杜芢看见有一个熟悉的身影出现在了荀安手上的“相框”之中,那是荀安的母亲。她又被挤了出来,还被一旁的女人给推了一下,差点摔了个狗啃泥。
“我强忍着不适,像做任务一样与他相处了一个月,后来在一个雨夜,他差点强迫我干了点恶心的事情。”
她妈妈与身边的女人吵了起来,好像在相互骂着什么话。
“我当时哭着走在路上,打电话跟我妈说明了一切,却只得到了她‘你们不是在交往吗,这算什么’的回答。”
那女人说自己家里有多困难,自己家还有个三岁的孩子在等着吃晚饭。
“但我还是回了家,我没办法,我还是回了家。”
但荀安的母亲也不甘示弱,她说谁家不困难,谁家孩子不宝贝啊。
“我真正决定离开是在一个午后。”
荀安的母亲说着说着便说上了头,她说自己初中的女儿她也宝贝得很啊。
“当时我听见妈妈在打电话,她跟那个男生的母亲在讨论啊,上次怎么没成功啊,下次可一定可要成功……”
荀安的母亲又重新加入了战线,再次往里挤了进去。
“她说,等生米煮成熟饭了,荀安这孩子就乖了,就正常了,她们两家啊,也能成为亲家了……”
“荀安,别说了。”
但似乎努力无果,她又被挤了出来,像一片被退潮海浪给抛在沙滩上的烂贝壳。
“杜芢,你知道真正让我妈妈变得陌生,让我不得不去流浪的是什么吗?我觉得不是管理局,也不是别的什么……”
“荀安,不用再说了。
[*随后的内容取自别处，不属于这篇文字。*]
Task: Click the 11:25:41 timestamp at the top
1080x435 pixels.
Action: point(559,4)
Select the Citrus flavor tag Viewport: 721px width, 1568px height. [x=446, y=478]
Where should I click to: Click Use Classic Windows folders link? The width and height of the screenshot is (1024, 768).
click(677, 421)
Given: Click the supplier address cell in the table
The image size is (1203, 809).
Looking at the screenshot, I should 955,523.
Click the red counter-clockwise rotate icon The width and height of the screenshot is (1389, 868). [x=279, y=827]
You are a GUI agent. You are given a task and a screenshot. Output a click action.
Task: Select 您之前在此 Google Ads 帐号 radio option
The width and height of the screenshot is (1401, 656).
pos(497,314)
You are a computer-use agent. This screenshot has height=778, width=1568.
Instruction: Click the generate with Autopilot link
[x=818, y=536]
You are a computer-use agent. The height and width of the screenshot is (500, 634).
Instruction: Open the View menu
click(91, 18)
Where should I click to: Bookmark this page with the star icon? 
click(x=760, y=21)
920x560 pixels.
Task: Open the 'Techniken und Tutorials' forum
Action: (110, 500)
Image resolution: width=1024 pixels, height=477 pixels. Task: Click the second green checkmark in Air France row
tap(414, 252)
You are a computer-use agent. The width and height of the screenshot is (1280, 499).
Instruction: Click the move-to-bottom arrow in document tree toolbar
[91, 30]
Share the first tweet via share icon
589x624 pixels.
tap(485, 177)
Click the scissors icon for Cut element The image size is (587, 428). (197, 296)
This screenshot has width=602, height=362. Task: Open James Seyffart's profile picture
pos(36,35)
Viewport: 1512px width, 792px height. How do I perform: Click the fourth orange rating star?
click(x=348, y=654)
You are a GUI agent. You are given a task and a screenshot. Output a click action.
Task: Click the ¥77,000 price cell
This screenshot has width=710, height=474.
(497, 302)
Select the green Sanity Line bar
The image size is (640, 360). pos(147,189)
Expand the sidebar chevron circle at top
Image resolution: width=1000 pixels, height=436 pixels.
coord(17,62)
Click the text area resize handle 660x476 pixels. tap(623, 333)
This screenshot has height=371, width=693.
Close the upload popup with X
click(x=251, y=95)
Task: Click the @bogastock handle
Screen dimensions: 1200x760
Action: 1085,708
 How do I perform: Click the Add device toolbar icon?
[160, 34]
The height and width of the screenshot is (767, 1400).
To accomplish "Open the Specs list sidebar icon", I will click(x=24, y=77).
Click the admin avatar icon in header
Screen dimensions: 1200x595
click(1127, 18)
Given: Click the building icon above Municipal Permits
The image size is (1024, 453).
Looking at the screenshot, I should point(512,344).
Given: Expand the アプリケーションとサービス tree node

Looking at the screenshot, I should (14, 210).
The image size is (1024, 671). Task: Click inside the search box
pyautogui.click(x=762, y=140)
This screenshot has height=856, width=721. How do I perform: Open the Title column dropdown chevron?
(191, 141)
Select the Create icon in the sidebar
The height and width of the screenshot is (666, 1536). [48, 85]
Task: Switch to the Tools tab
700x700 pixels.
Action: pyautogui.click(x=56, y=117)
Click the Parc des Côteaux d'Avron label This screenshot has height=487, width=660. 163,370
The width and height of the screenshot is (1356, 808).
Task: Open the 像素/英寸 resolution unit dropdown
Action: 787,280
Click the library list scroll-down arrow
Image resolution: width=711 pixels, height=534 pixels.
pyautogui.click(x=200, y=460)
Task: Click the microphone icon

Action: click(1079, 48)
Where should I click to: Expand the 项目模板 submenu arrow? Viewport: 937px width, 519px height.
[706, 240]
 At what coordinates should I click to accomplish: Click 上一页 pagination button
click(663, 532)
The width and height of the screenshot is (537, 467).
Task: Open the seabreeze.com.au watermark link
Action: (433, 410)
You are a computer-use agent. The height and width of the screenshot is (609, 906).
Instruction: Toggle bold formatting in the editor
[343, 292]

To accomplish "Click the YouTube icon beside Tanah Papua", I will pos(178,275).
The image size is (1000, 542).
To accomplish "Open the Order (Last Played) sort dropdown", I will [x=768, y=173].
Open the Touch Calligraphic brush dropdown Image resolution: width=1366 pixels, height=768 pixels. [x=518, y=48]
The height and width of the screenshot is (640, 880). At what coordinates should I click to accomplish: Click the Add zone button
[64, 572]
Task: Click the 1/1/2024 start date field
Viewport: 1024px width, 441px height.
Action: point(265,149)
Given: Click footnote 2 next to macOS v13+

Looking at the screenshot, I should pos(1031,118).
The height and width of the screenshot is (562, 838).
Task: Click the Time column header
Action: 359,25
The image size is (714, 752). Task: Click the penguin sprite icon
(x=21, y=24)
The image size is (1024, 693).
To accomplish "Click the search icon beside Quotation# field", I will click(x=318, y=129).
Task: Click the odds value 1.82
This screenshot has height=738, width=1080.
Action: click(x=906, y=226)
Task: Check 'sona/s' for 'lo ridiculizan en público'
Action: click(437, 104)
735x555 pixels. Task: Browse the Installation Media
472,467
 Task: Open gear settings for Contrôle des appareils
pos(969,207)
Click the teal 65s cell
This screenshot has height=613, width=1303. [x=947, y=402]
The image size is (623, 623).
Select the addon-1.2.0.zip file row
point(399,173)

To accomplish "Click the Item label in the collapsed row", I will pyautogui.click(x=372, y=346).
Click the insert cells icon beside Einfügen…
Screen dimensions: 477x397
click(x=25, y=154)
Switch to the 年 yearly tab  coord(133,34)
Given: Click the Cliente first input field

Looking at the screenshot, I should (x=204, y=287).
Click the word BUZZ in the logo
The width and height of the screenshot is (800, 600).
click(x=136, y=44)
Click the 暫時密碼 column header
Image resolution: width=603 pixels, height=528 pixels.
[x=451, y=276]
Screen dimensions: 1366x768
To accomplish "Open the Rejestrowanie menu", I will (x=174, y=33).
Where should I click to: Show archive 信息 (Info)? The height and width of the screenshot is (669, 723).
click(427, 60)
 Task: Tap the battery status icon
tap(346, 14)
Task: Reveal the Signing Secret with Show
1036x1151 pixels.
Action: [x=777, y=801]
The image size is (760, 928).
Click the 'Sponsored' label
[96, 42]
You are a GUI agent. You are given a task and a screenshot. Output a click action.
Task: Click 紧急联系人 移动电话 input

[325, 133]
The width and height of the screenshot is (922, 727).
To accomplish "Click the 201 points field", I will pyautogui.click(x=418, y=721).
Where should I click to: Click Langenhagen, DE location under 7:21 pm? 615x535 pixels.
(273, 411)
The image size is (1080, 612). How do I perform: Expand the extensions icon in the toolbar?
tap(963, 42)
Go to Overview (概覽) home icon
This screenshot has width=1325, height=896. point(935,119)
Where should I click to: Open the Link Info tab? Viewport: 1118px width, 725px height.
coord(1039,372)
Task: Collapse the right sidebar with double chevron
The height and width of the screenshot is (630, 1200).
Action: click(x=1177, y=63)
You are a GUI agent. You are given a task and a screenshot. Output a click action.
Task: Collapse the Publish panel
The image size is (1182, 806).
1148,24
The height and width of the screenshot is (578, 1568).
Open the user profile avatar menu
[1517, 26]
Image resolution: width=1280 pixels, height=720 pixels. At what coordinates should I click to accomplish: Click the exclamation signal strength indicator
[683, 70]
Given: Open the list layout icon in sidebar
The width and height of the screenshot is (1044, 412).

”
“是一种文化。”
荀安在说完这个词后,便闭合了自己的手中的“相框”。
“我的妈妈,觉得那样对我最好,觉得没有一个丈夫的人生是痛苦的,是不完整的。她被那样的文化所要挟,把我和她都推入了深渊。于是我不得不走,我也不想走啊,但我不得不走……”
她两只手的手指组成了一条直线,直线的中点刚好处在了远处她妈妈腰部的位置,将她的妈妈在画面里一分为二。
“哎呀!”荀安突然像是被什么给惊到了一般,站起了身,“完了,完了蛋了,我娘摔倒了,我得去帮帮她。”说着便冲向了前方的菜市场,冲向了她妈妈的身旁。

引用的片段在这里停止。